It is also, however, Jane Fonda's first film in 15 years, and noteworthy for that reason alone: The granite voice is in fine form, and Fonda can still do wonders with a raised eyebrow.
Perhaps next time, though, Fonda might want to pick a screenplay with some bite to it; "Monster-in-Law" dissolves into nothingness whenever she leaves the frame, let alone the scene. The pretty sofas and curtains are nice, but 102 minutes is a long time to look at a home-furnishings catalog.
The biggest problem here is Jennifer Lopez as Charlie, the impossibly sweet young girl-of-all-trades at the center of the story. Rewind your memory to 1998's "Out of Sight" and remember that Lopez is capable of nuanced, sexy, smart work. But these days, with her current string of glazed-over, forgettable good-girl roles ("Maid in Manhattan," "The Wedding Planner," "Shall We Dance?"), she's become almost completely blank on screen.
She looks exquisite ("You always look so clean and shiny," Fonda tells her, and it's not particularly funny, because it's true) and floats through the movie, girlishly cooing her lines and stroking her hair extensions, never really connecting to the other actors or to the camera.
So, Charlie's a very, very nice girl who walks dogs and passes trays and does various odd jobs (which, presumably, pay for the extensions, the chic outfits and the gorgeous apartment) and has bad luck with men.One day, while she's busy being nice to a barista, she meets Kevin (Michael Vartan, in perfectly calibrated stubble), a cute doctor. They date, they fall in love and, just as the audience is ready for a nap, they go to meet his mother.
Viola (Fonda) is a wealthy, Oprah-ish talk-show host who has just lost her job and who thinks that Charlie isn't good enough for her son. Things deteriorate quickly, and soon the women are cartoonishly shrieking, hissing and playing nefarious tricks on each other; a pair of well-dressed harpies.
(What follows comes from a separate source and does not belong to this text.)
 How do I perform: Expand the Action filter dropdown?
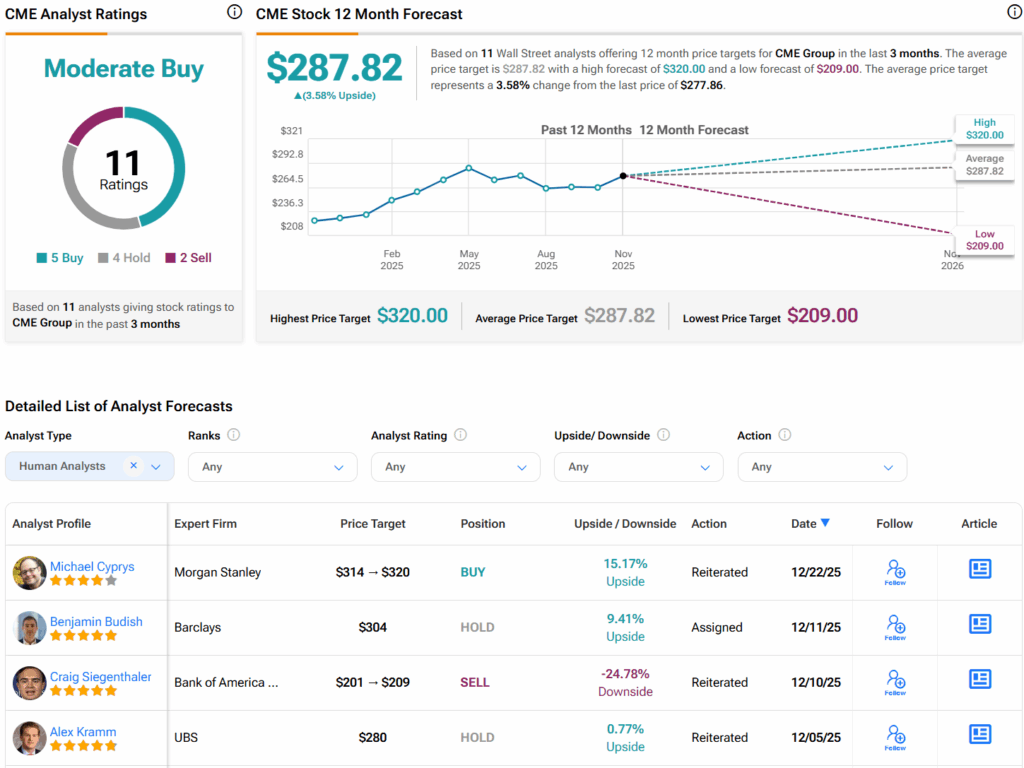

Unfortunately, almost none of this is funny. Lopez isn't funny; she's too carefully controlled. Vartan isn't funny, and the movie's not especially interested in him anyway — he just exists as a reason for the two women to cross paths.
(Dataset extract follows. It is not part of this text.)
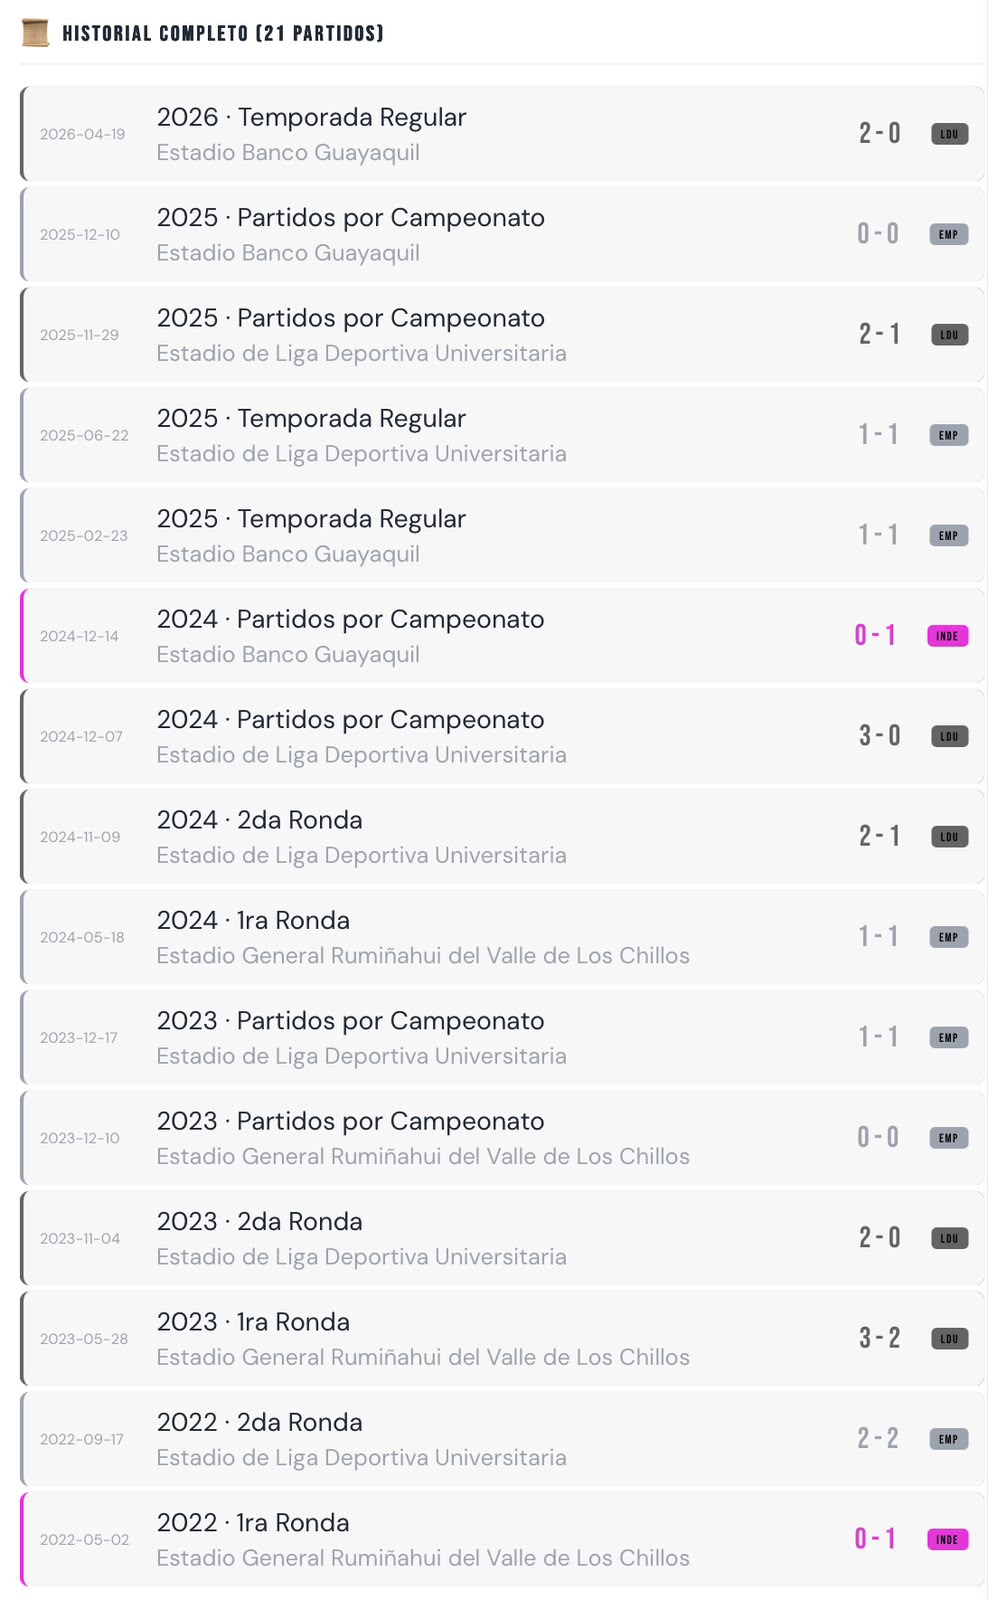Click the EMP badge on the 2022-09-17 match
This screenshot has height=1600, width=988.
point(948,1439)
Fonda is occasionally funny, rising above the material with grande-dame attitude and a touch of brittle rage, which might more effectively have been aimed at whoever saddled her with this script. Wanda Sykes, as Viola's long-suffering assistant, and Elaine Stritch provide a few laughs, but their scenes — particularly Stritch's — are brief.
Director Robert Luketic, who showed a gift for perky comedy with "Legally Blonde," is out of his depth here; perhaps the combined diva power of Lopez and Fonda was too much for him, or perhaps he and screenwriter Anya Kochoff are simply uninterested in making a movie that isn't nice. (It's never made clear exactly why Viola hates Charlie so much — that would be, apparently, too mean — and the movie's conclusion is so sweet as to completely defy logic.)
For its premise, "Monster-in-Law" needs a much darker comic sensibility and a more fearless approach.
Watch this movie for the outfits, the interior decoration and for Fonda, and think of what might have been.